The cheated kid who can’t accept he’s really only ‘eleven’

Angarano may have been in the movie for a mere five minutes or so, but his scene with his mom (played by the adorable Frances McDormand) where he lets out his disgust for knowing his actual age for the first time must be one of the most hilarious there. He is also in one of its most tender scenes – when he runs his little hand across Joni Mitchell’s face on the cover of her album “Blue”.

The actor has since appeared in numerous films and TV series, with a guest appearance in “This Is Us” even earning him an Emmy nomination last year. He was only about 11 or 12 years old when he took on his “Almost Famous” role, admits to remembering just a few moments from the whole filming experience, but is still amazed every time people walk up to him and utter “Eleven!”

“‘How do you know? How many times have you watched that movie to remember the five minutes that I’m in it, to see me now as a man and recognize me?’ That blows my mind,” he recounted in the interview.

Angarano vividly remembers the “non-filming parts” of the movie, though, when he would spend time “playing basketball and skateboarding and doing school with Patrick.”

When asked about whether he considers the movie iconic, 20 years later, he said his experience of watching the movie as an adult definitely made him resonate with it in a different way.

“Now watching it, it’s the kind of movie that feels like it’s more and more rare now,” he said. “That just transports me to a time of when you would go to the movies and be able to see ‘Almost Famous.’”

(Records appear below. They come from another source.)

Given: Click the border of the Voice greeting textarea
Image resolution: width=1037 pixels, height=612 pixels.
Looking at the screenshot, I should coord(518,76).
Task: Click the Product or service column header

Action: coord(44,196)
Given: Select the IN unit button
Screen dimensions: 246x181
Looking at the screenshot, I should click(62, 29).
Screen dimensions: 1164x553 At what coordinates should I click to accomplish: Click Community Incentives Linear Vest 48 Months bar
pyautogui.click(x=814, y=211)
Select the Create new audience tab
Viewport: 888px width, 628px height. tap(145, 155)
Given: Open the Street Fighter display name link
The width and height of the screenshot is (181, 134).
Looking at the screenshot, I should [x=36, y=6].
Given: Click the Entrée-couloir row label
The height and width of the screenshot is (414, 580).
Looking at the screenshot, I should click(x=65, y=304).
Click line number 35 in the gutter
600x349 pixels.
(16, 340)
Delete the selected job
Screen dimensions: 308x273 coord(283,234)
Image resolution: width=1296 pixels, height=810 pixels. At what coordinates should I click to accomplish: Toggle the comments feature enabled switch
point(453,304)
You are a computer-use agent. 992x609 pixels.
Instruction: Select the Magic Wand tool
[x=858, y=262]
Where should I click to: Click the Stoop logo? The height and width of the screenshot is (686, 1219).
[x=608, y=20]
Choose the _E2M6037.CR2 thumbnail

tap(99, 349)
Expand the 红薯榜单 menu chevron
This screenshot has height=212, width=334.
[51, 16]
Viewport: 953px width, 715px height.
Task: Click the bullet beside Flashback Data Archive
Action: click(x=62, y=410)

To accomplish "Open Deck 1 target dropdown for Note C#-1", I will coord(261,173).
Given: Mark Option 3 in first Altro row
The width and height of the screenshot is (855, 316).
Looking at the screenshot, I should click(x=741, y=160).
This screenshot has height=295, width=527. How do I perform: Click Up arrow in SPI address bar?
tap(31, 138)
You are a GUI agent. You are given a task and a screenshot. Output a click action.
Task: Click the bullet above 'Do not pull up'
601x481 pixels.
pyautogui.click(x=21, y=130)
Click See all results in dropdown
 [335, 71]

Crowe also recounted seeing Angarano rehearsing with McDormand in the car for the “eleven” scene, giving him pointers on how he should feel like he’s dying upon hearing the fact, and ultimately being amazed at how the kid Angarano intuitively got his point. He also credited Angarano for his cooperation in reshoots, particularly for the album covers scene. Crowe revealed that some of the albums in that scene were actually borrowed, and when the owners thanked him for the way the albums were handled and caressed in the scene, he would tell them it’s thanks to Angarano.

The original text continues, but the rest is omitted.